15 April 2011

how to poach an egg

There are a few reasons I write this blog, and there are even more reasons that I write this blog about food. Cooking, and specifically cooking well, is something that I feel passionate about, so the topic falls from that tree. On a broader sense, though, blogging helps me navigate through and, of course, documents my path towards learning. To learn and to be inspired are two guiding forces in my life. Writing this blog has led me to both. It has given me the strength to be a little more curious about food and to try new things. It has provided me something to hold on to, so that when and if something doesn't work, I want to make it work, so I can blog about it. It has led me to other blogs filled with endless inspiration (not just in food, but also in home, in design, in fashion, in just plain living).

For these reasons, I am ever grateful to this funky, free, easy way to publish yourself on a global stage. I  am even more grateful for the nice comments I get, keeping my head up on otherwise difficult days, so thanks to you! 

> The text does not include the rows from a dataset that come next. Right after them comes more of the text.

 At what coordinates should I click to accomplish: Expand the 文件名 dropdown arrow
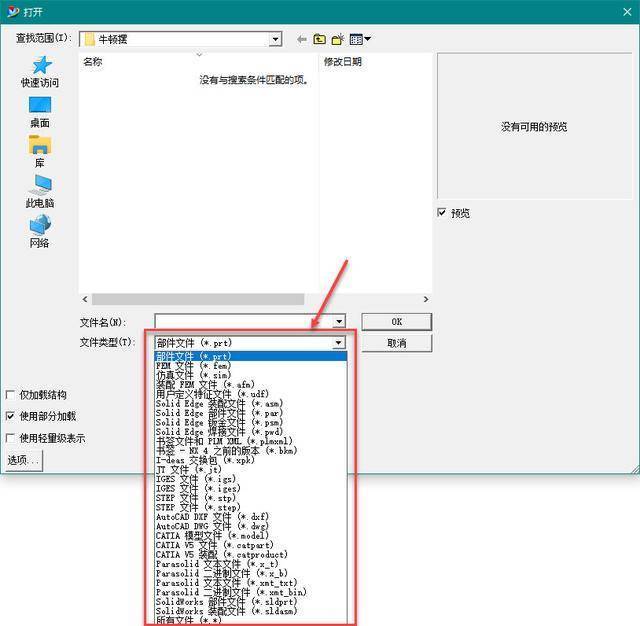(x=339, y=322)
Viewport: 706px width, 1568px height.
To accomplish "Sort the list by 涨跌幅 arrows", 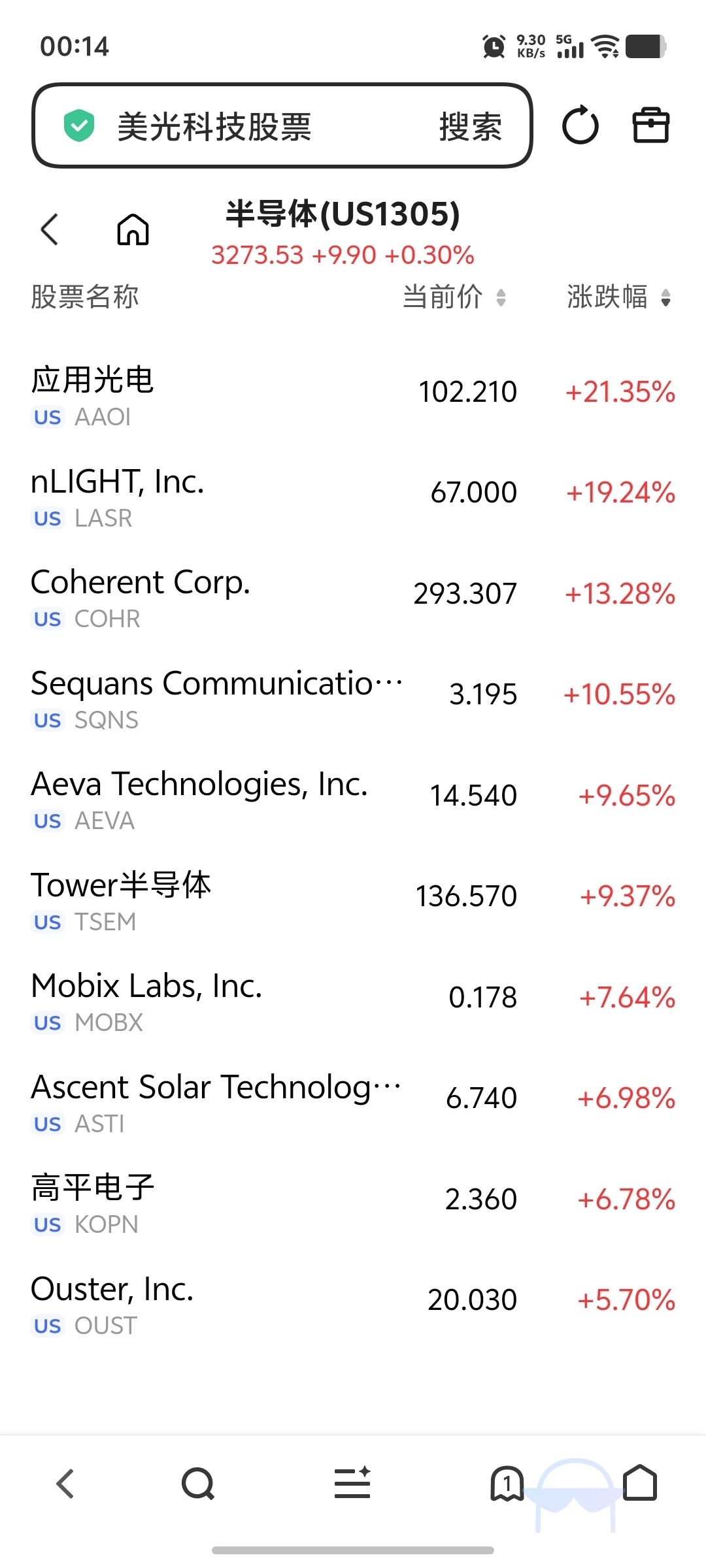I will tap(665, 297).
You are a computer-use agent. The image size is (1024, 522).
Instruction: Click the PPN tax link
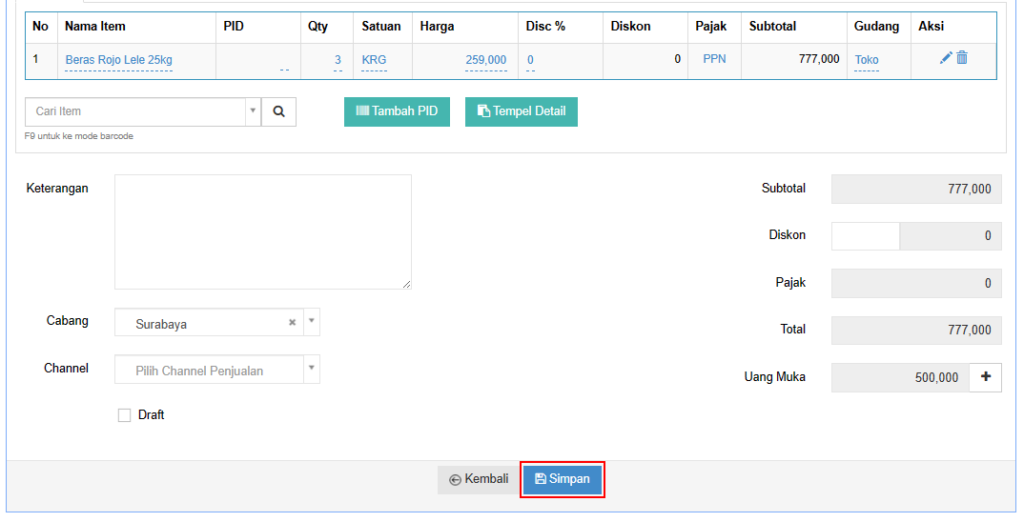(714, 59)
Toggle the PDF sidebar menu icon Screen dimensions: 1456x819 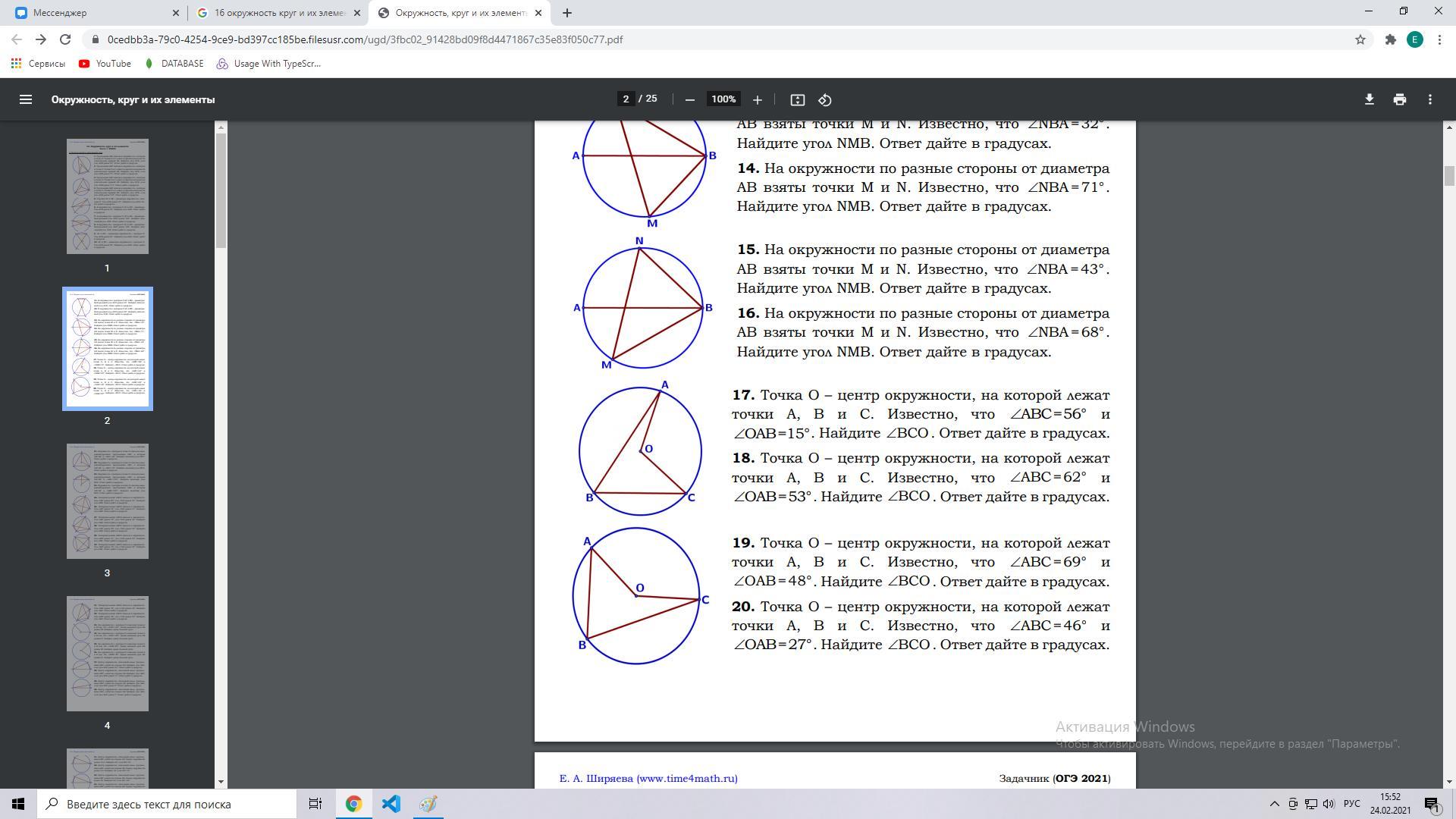click(25, 99)
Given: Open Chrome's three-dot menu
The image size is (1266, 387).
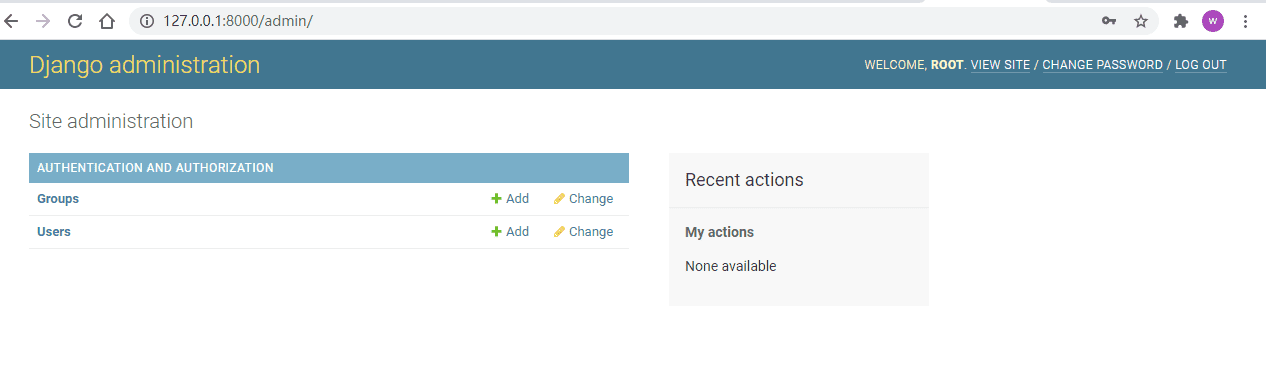Looking at the screenshot, I should [x=1246, y=21].
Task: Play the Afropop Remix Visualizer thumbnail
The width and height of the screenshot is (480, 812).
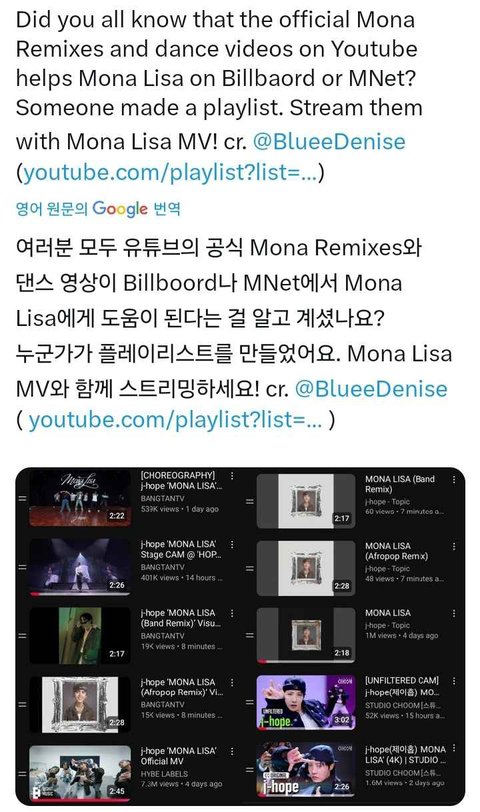Action: pyautogui.click(x=80, y=704)
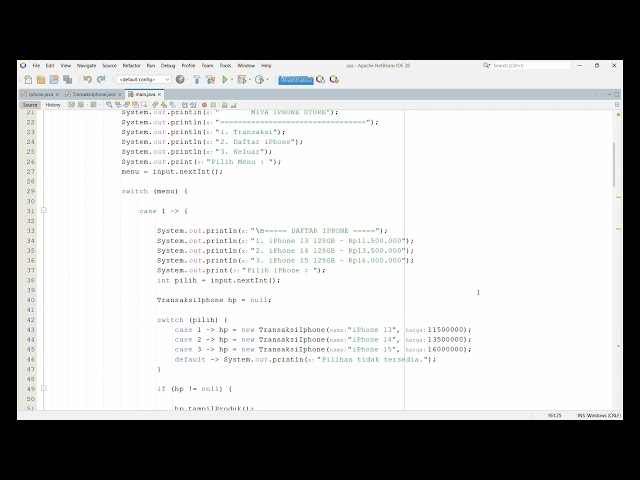This screenshot has width=640, height=480.
Task: Open the Profile dropdown arrow next to clock icon
Action: (267, 80)
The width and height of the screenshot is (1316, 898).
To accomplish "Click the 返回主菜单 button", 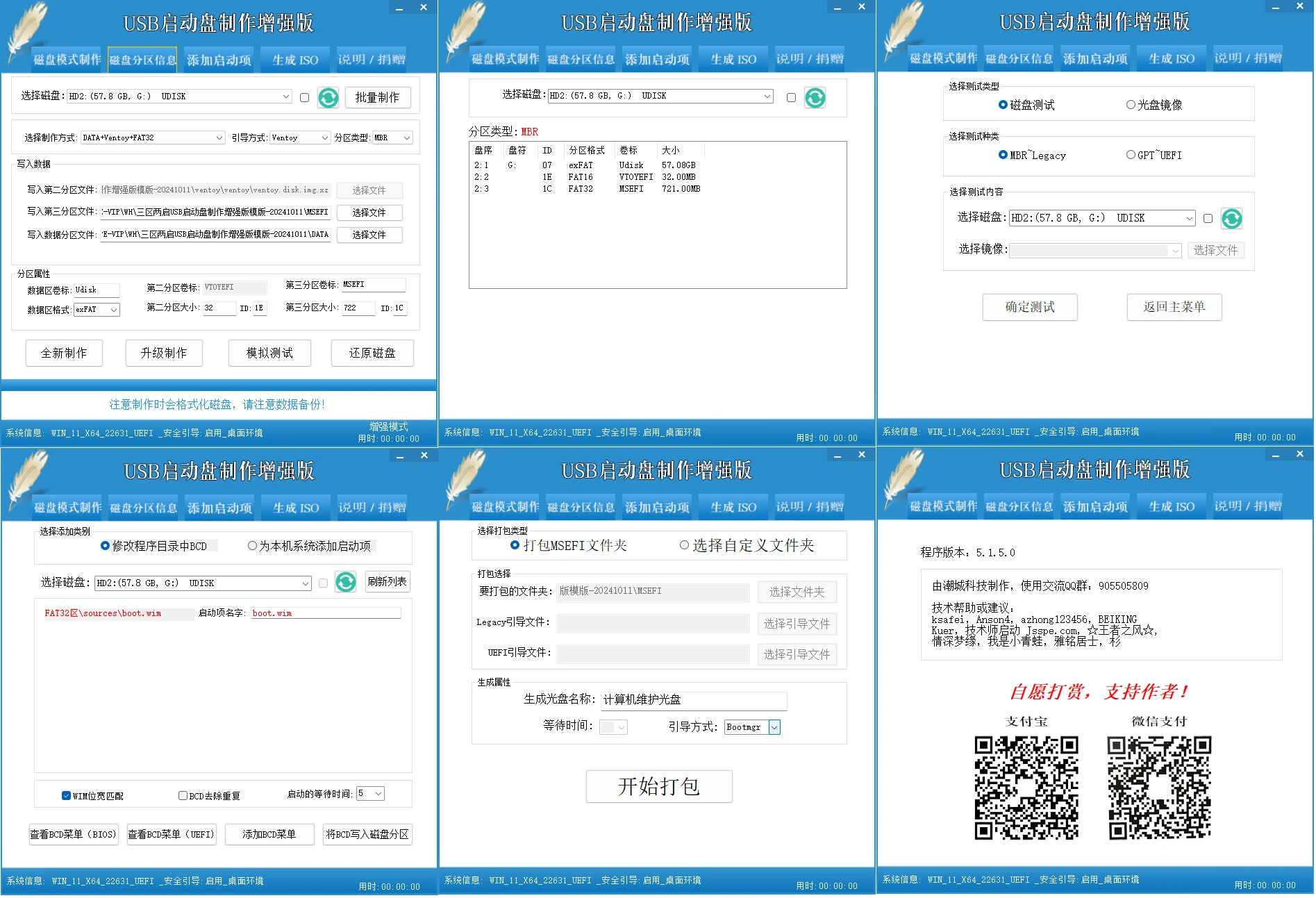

This blog has helped me not only learn about new things, but compelled me to finally learn about the most basic parts of cooking, the parts that often get neglected, the parts that I feel that as someone who claims to love to cook and to be fairly good at it, I feel I should be able to execute to perfection. Poaching an egg is one of those things.
If you are like me and are someone who is always striving to learn, because what more noble thing is there?, then I hope you like what I'm going to say. On occasion (i.e. when it comes up), I'm going to pop on my cooking 101 hat and really teach myself how to execute these basic techniques/ recipes, and then I'm going to post it here. I'm even going to make a special little spot on the top of my recipe index, labeled as "basics". Though I have some other posts that may qualify as basics, like those cream scones for example, this is my first with intention. Here you go!

poached eggs
Bring a pot of water to barely a simmer. Bubbles should be rising from the bottom, but the water should not be near a boil. Add about 1 Tbsp vinegar for every pint of water (not absolutely essential, but highly recommended).
Crack an egg into a small bowl or ramekin and when water is ready, pour egg into water gently (getting as close to the water as possible helps with this) and stir egg whites towards the yolk with a wooden spoon, to keep it all together.
Let eggs cook 3 to 4 minutes, keeping the water at barely a simmer by adjusting the heat. To test, remove egg with a slotted spoon and check that the white is set and the yolk is soft.
Either let dry on a towel and serve or drop in a bowl of cold water to remove the vinegar & stop the cooking. You may also trim off any stringy pieces of the white at this point. (DO AHEAD: In cold water, poached eggs will last several hours. This is a great tip if serving a larger group).
To re-heat, set egg(s) in a bowl of hot water for about 30 seconds to 1 minute. Serve immediately.